- SOURCE RECORDS -
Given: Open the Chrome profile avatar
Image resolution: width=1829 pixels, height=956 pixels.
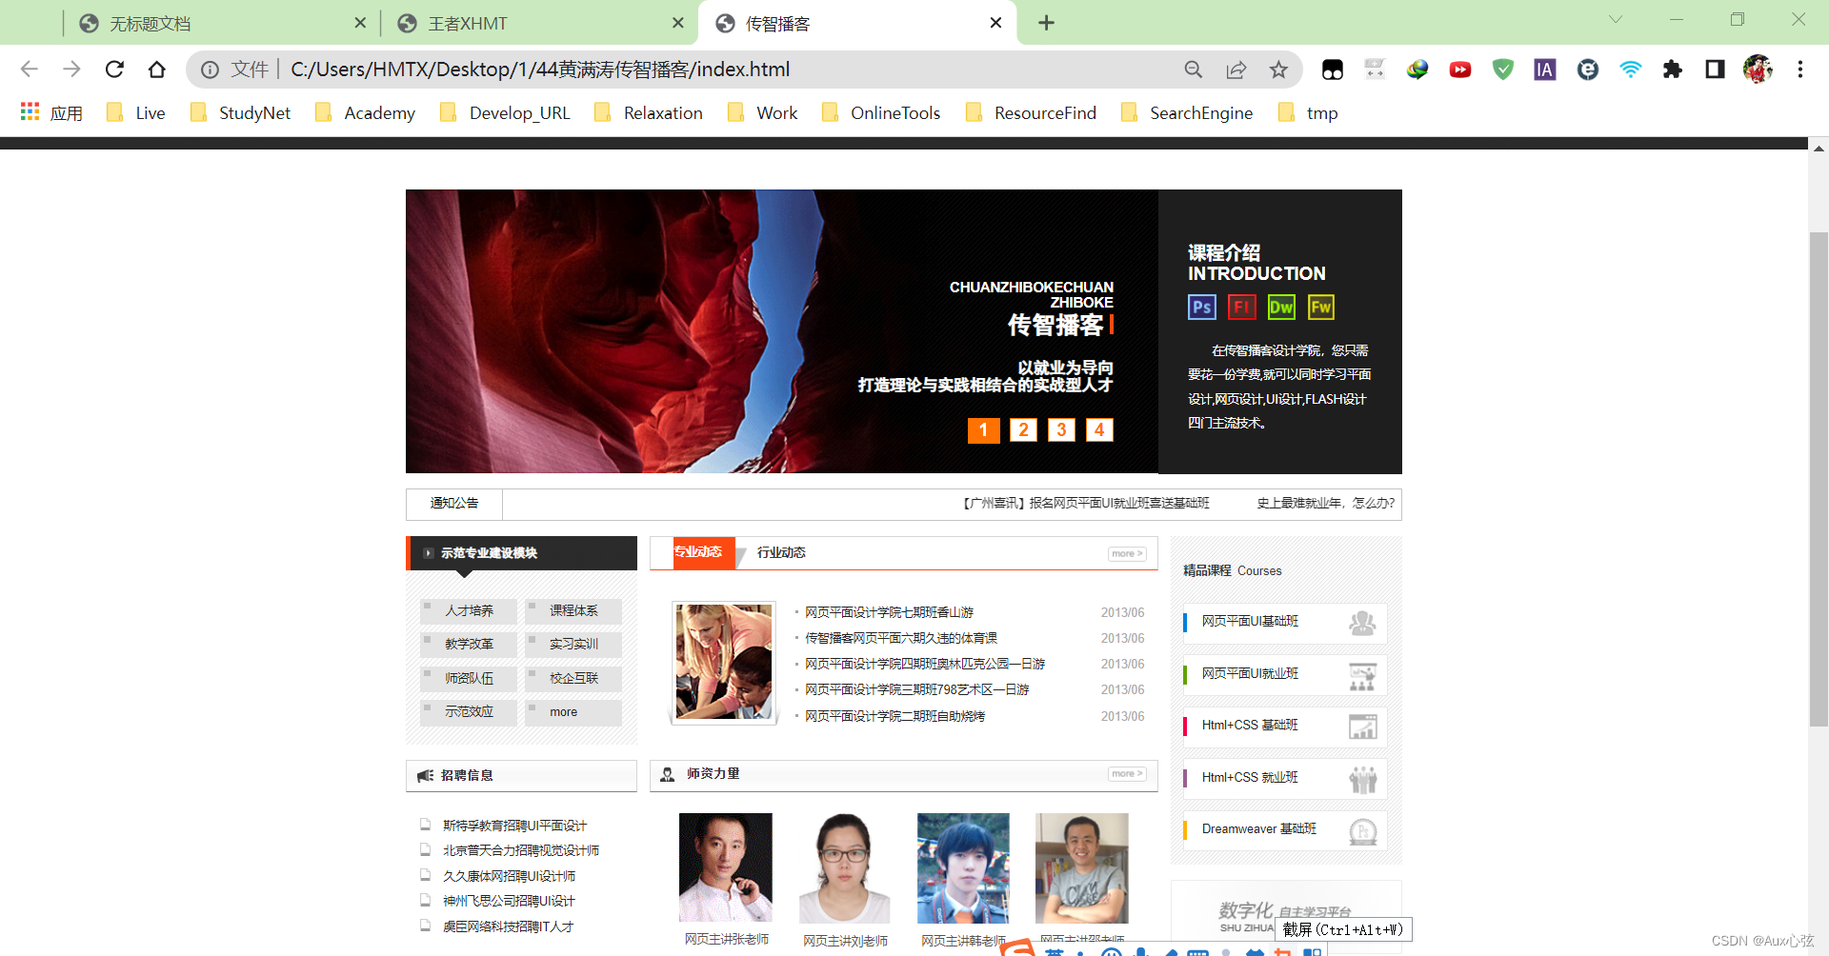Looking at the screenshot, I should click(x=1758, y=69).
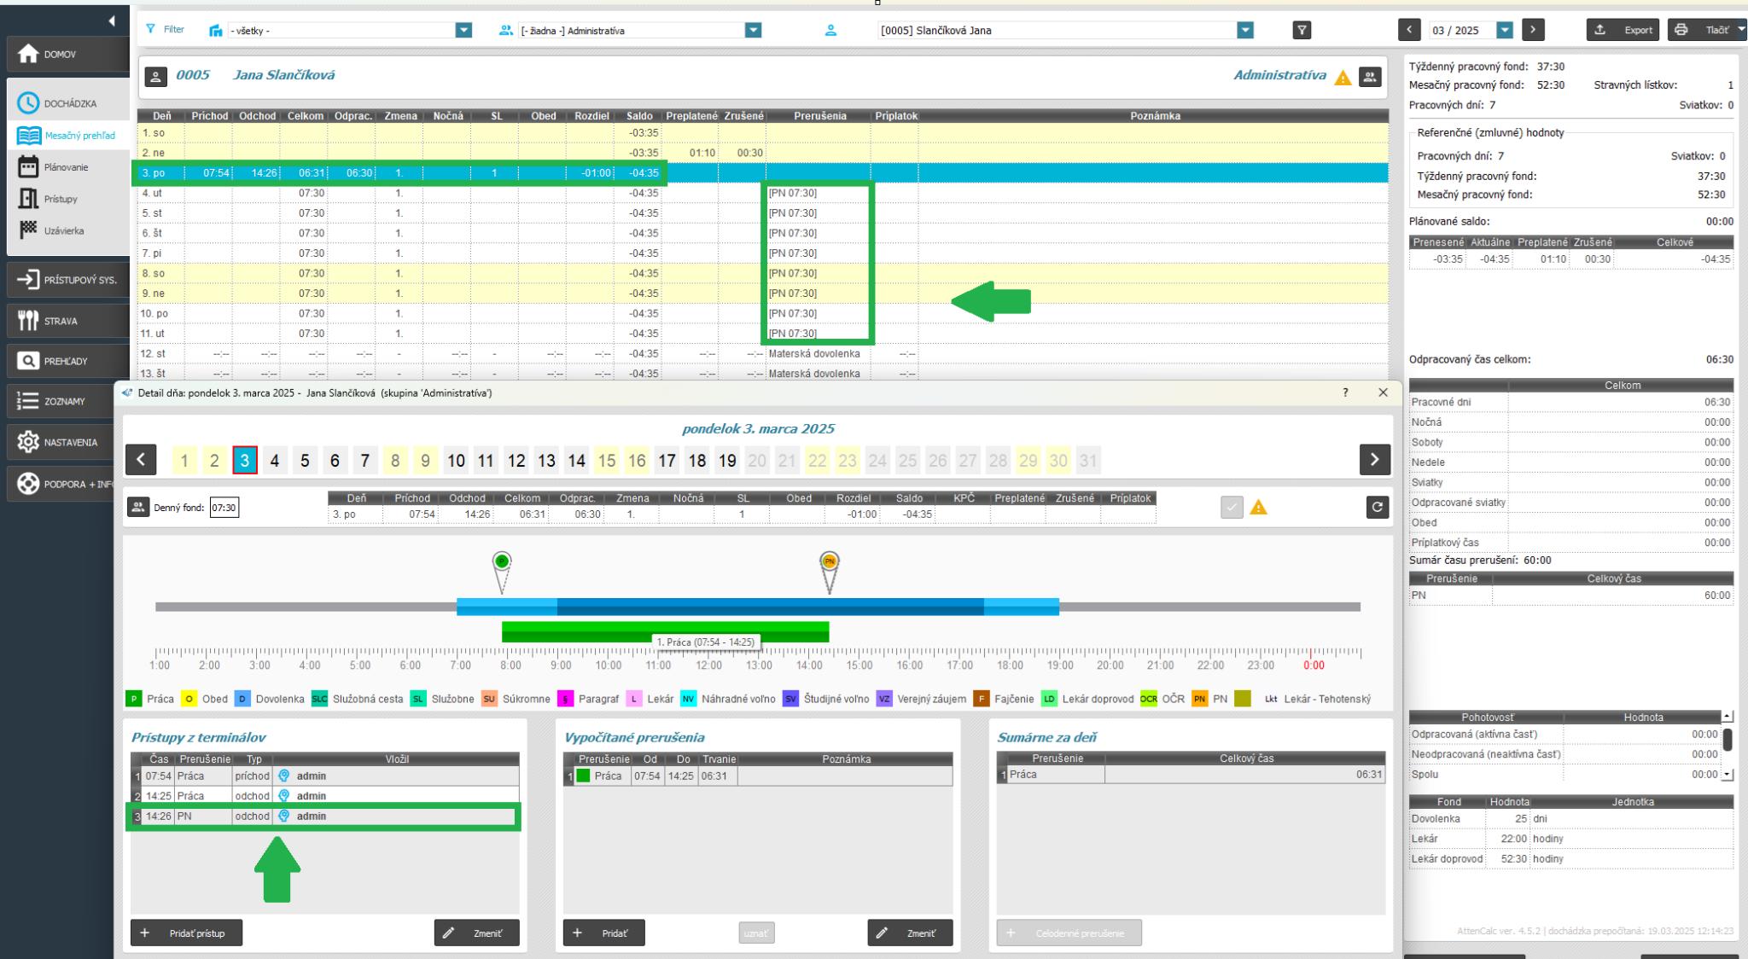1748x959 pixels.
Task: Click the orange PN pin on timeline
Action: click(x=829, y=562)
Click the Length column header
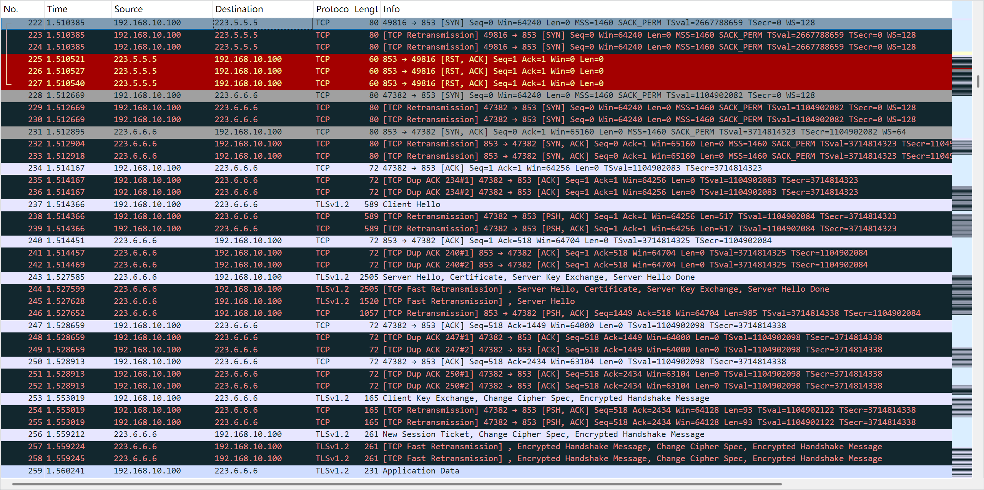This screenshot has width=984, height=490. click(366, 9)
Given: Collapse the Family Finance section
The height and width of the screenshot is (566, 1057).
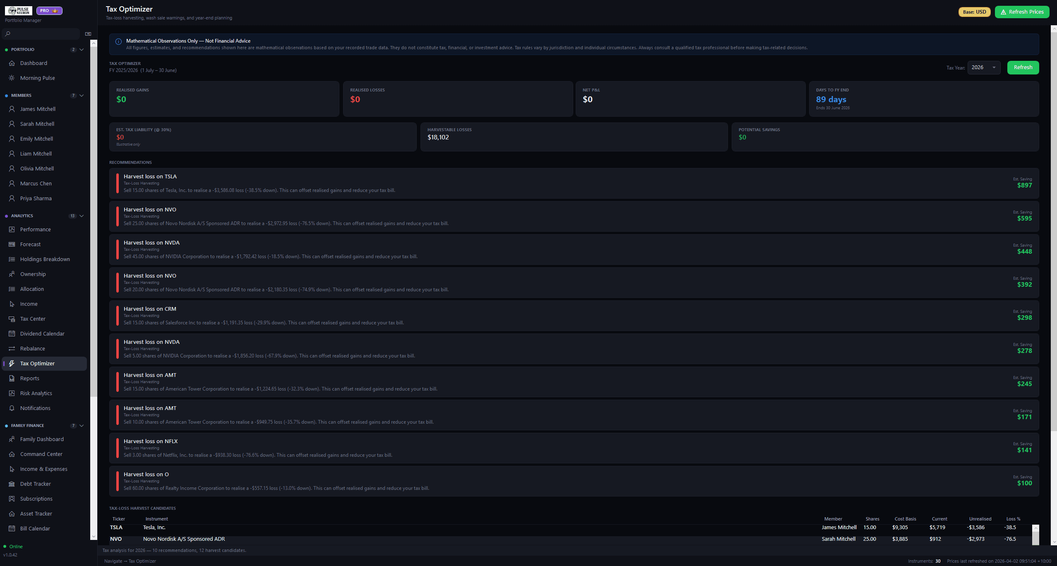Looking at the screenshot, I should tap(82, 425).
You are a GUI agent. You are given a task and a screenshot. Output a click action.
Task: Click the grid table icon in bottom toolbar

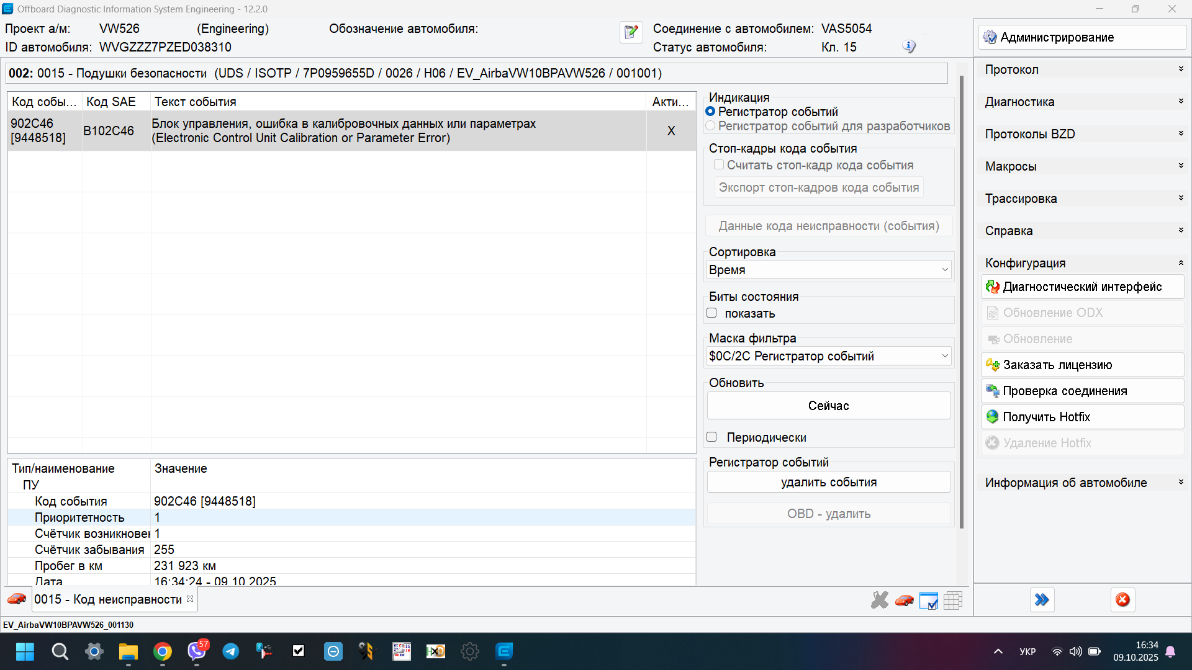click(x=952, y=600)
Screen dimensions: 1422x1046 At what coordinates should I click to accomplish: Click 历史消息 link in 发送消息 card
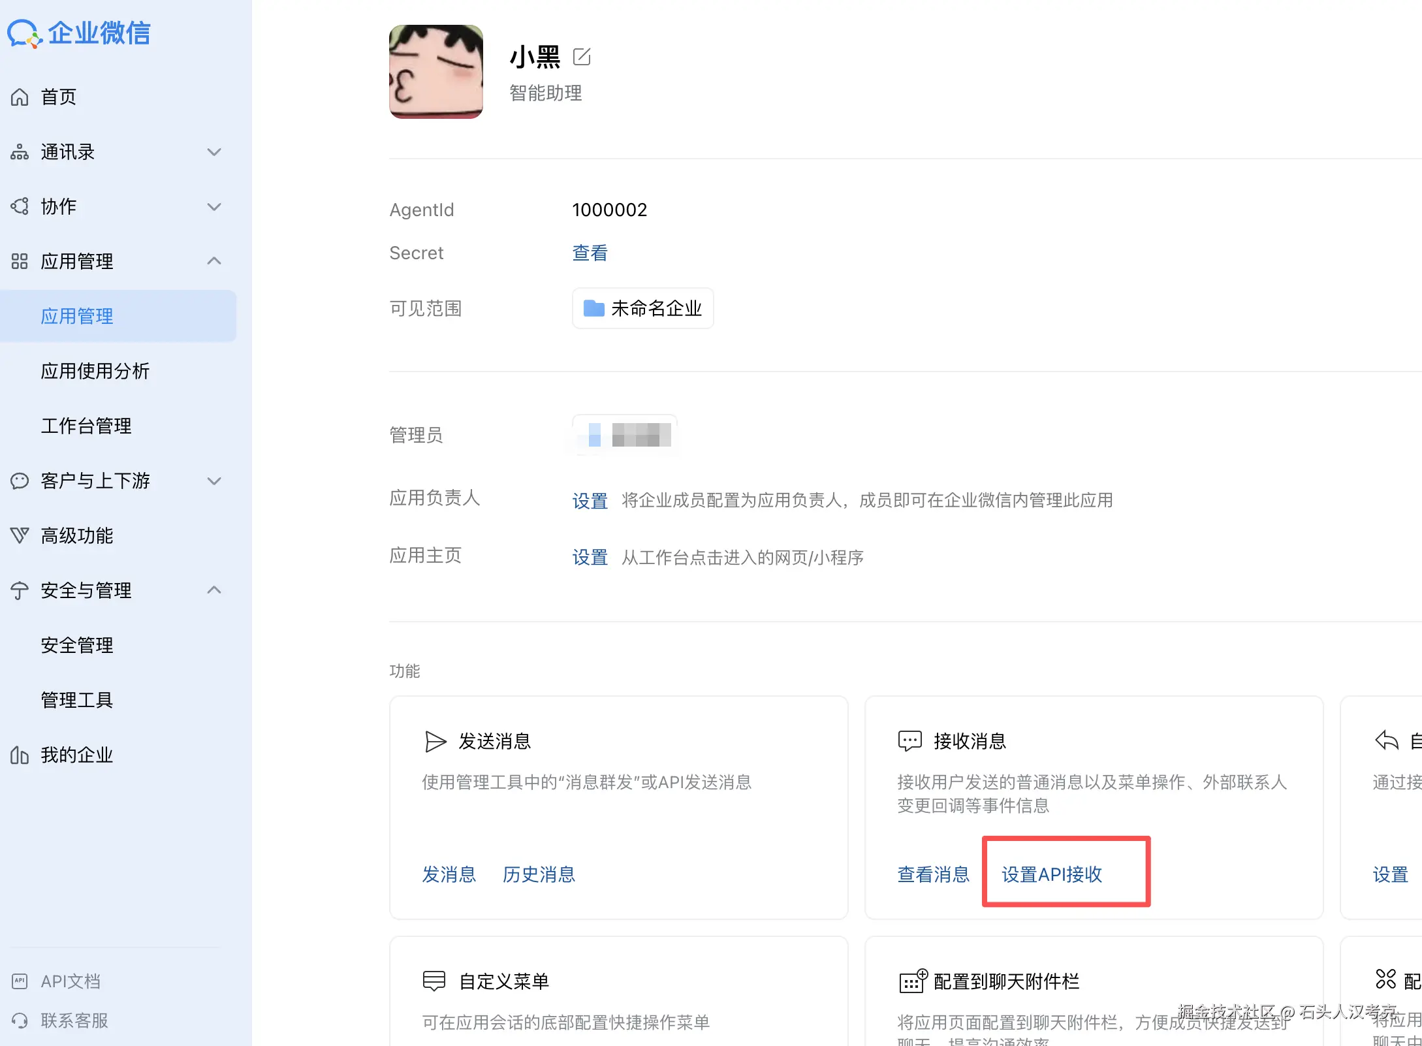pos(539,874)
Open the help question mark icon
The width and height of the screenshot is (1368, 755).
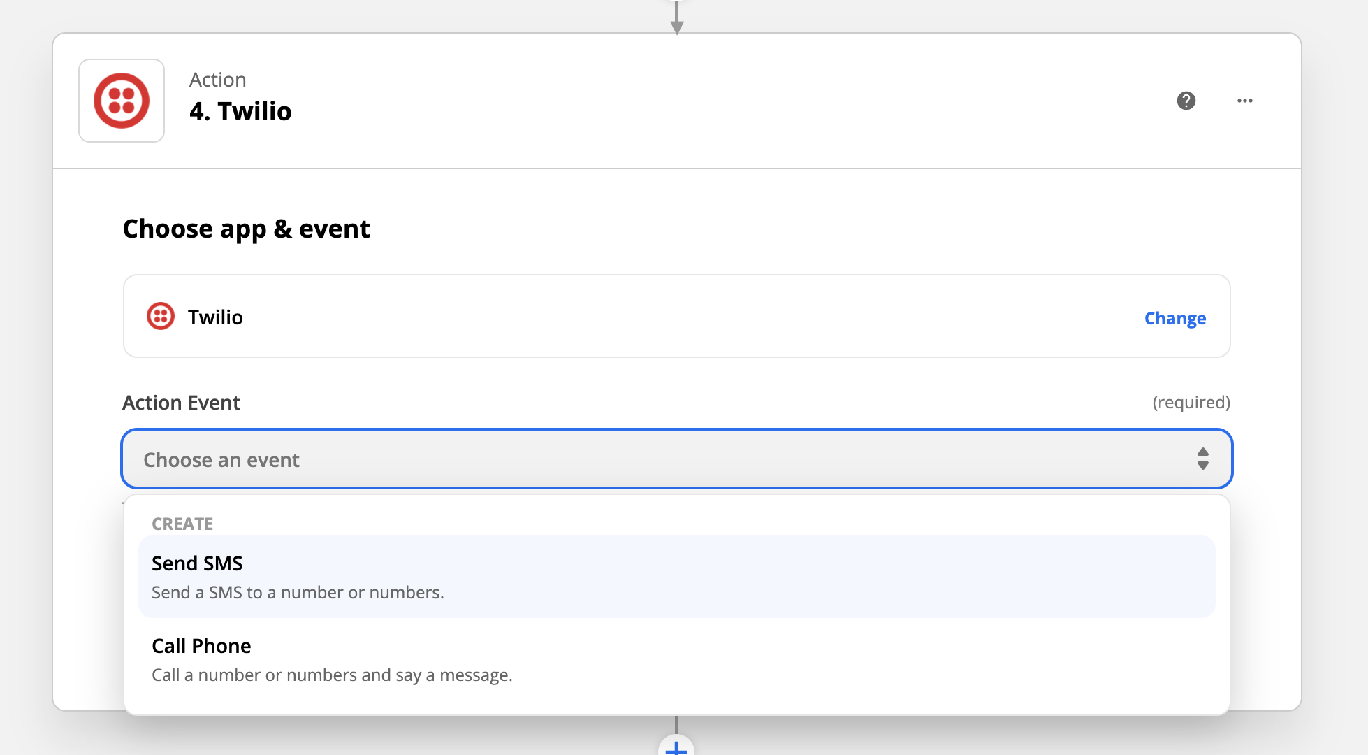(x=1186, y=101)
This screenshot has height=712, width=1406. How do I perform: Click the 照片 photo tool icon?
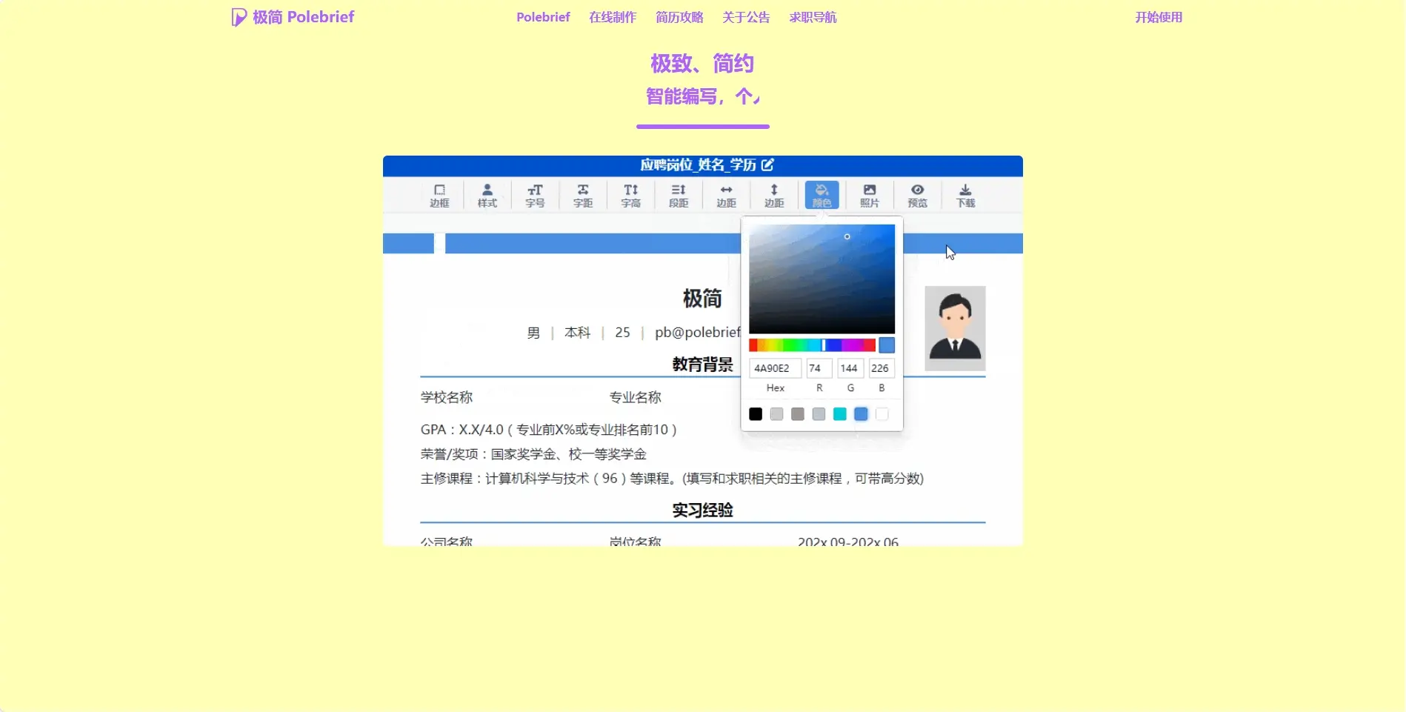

- EXERCISE AIM -
Only a number is wanted here: the count of lines in the material above that contain "Open".

- WRITTEN ANSWER -
2